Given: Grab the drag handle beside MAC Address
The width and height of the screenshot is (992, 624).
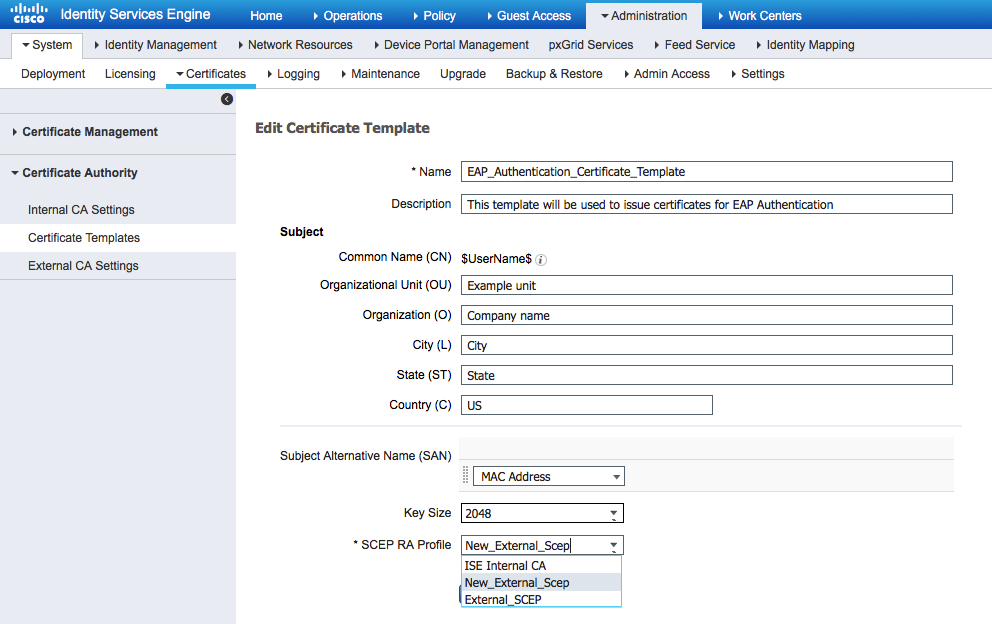Looking at the screenshot, I should coord(465,476).
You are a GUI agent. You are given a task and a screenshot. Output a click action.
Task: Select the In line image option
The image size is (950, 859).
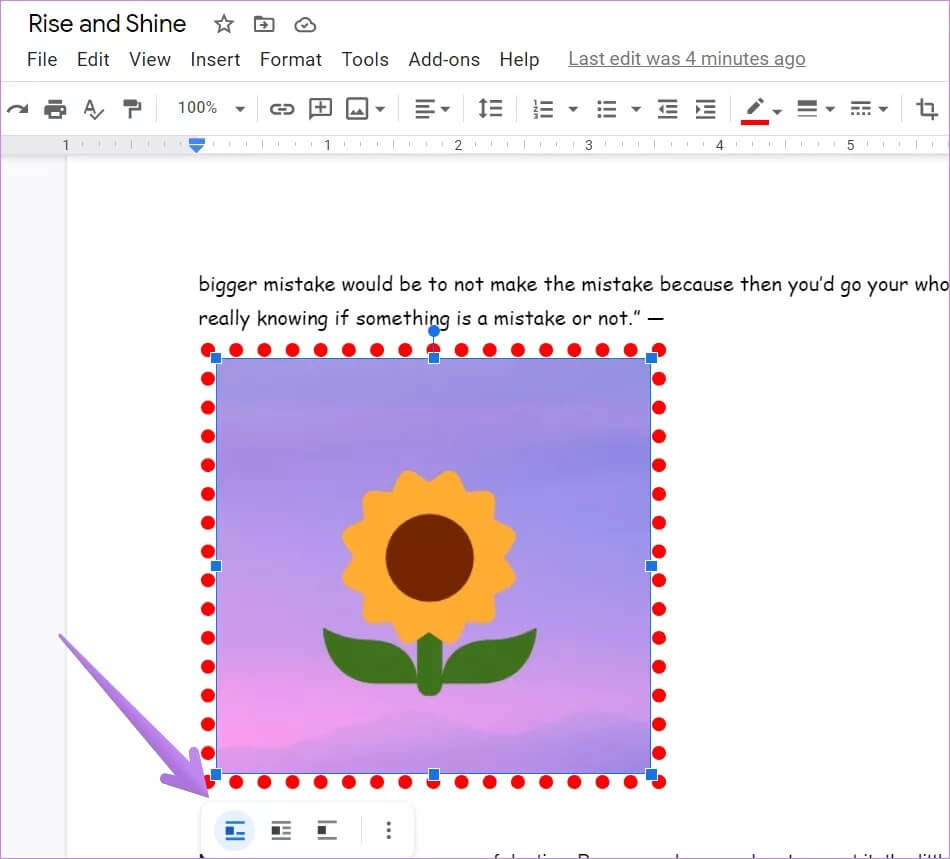tap(235, 830)
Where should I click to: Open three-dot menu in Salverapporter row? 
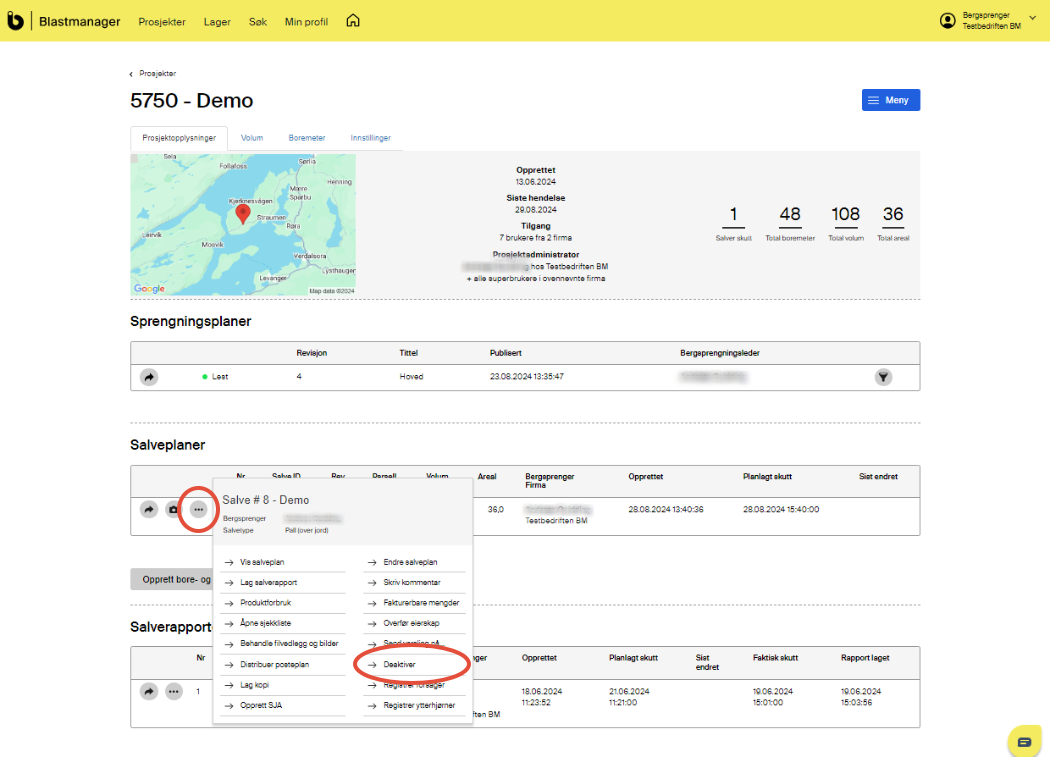174,691
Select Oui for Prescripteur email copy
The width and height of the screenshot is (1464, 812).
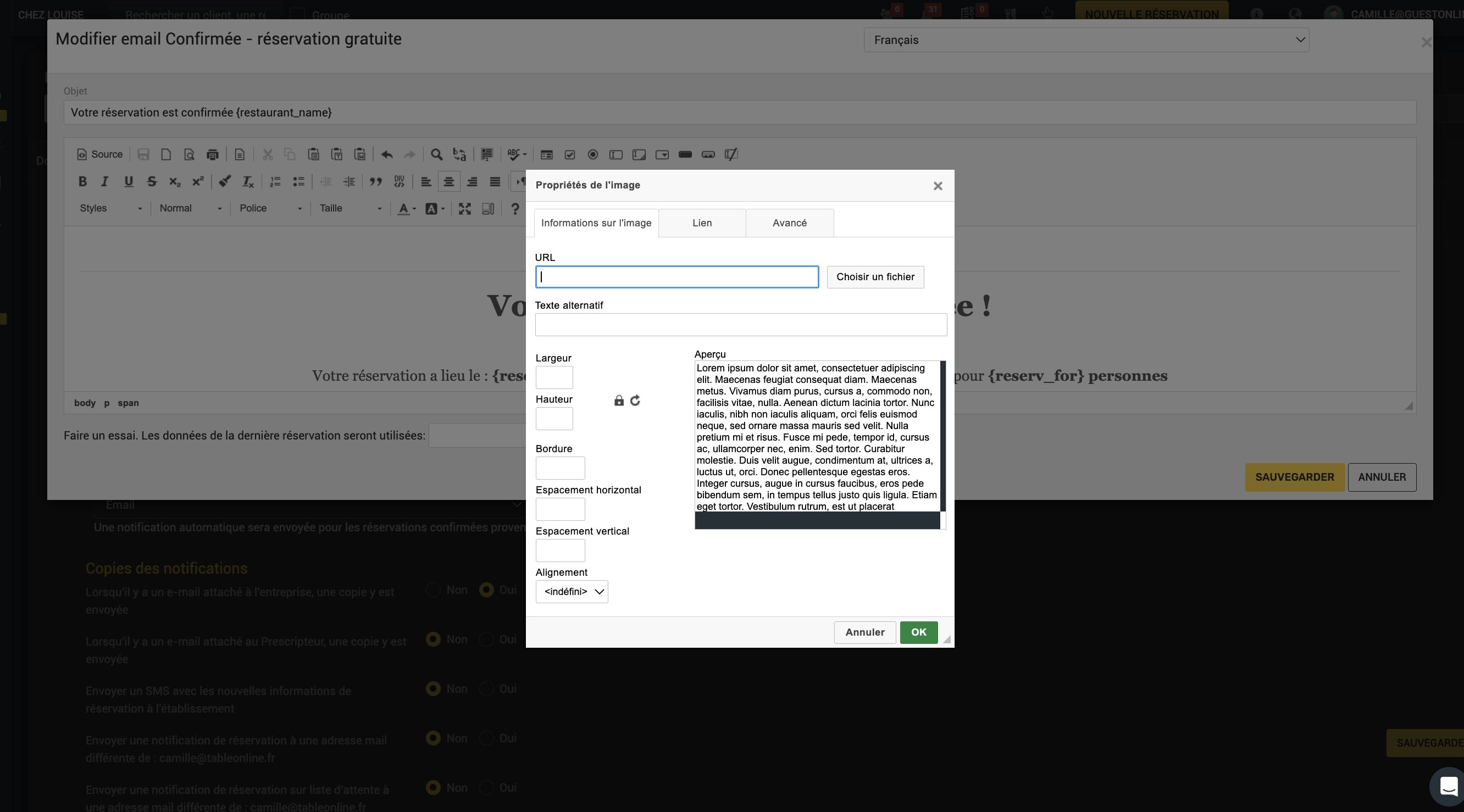[486, 639]

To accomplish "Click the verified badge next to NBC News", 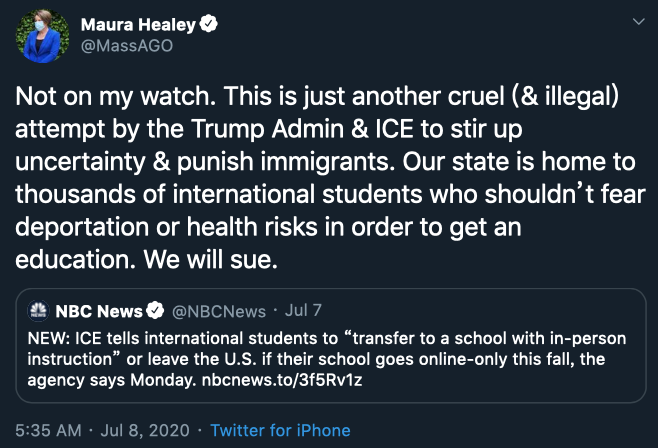I will point(156,309).

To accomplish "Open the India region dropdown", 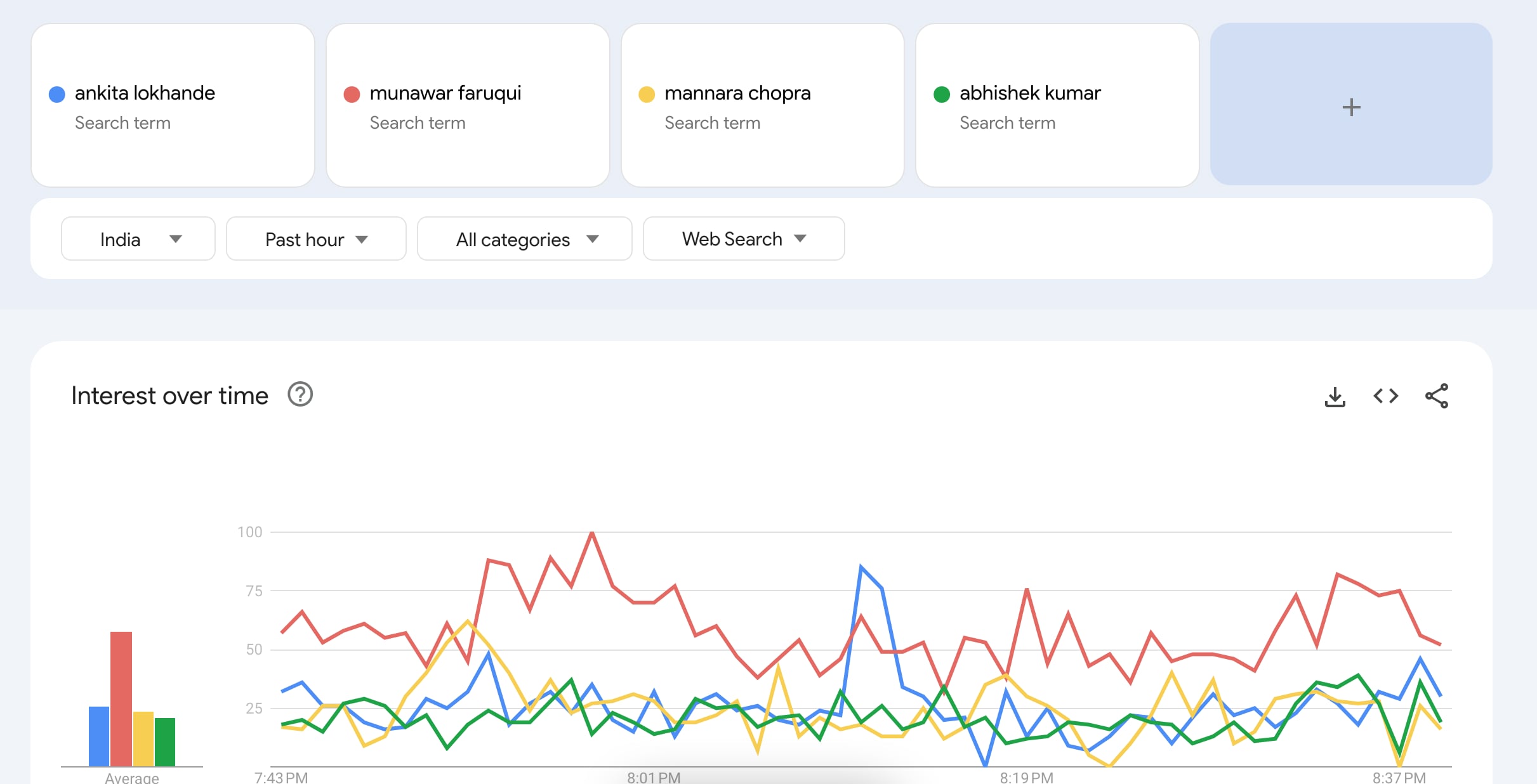I will [138, 239].
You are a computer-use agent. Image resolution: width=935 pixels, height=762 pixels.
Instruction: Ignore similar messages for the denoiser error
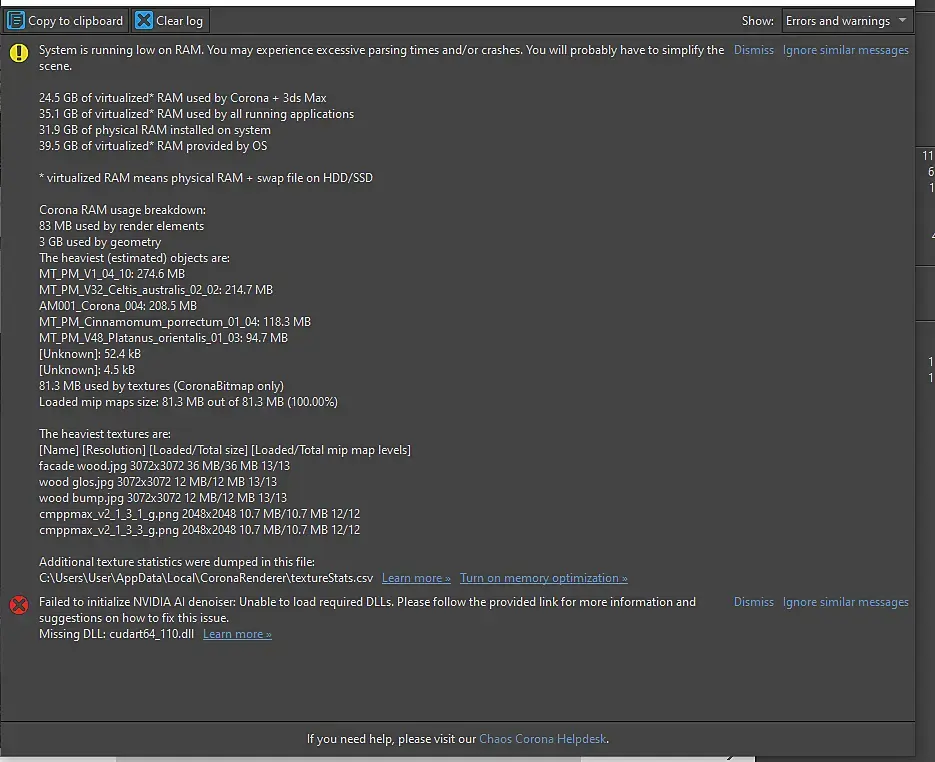(845, 602)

————

What you should do: Check each line above for the word "Select" and copy every line that has it.

Answer for the task:
Task: Select the In line image option
Select Oui for Prescripteur email copy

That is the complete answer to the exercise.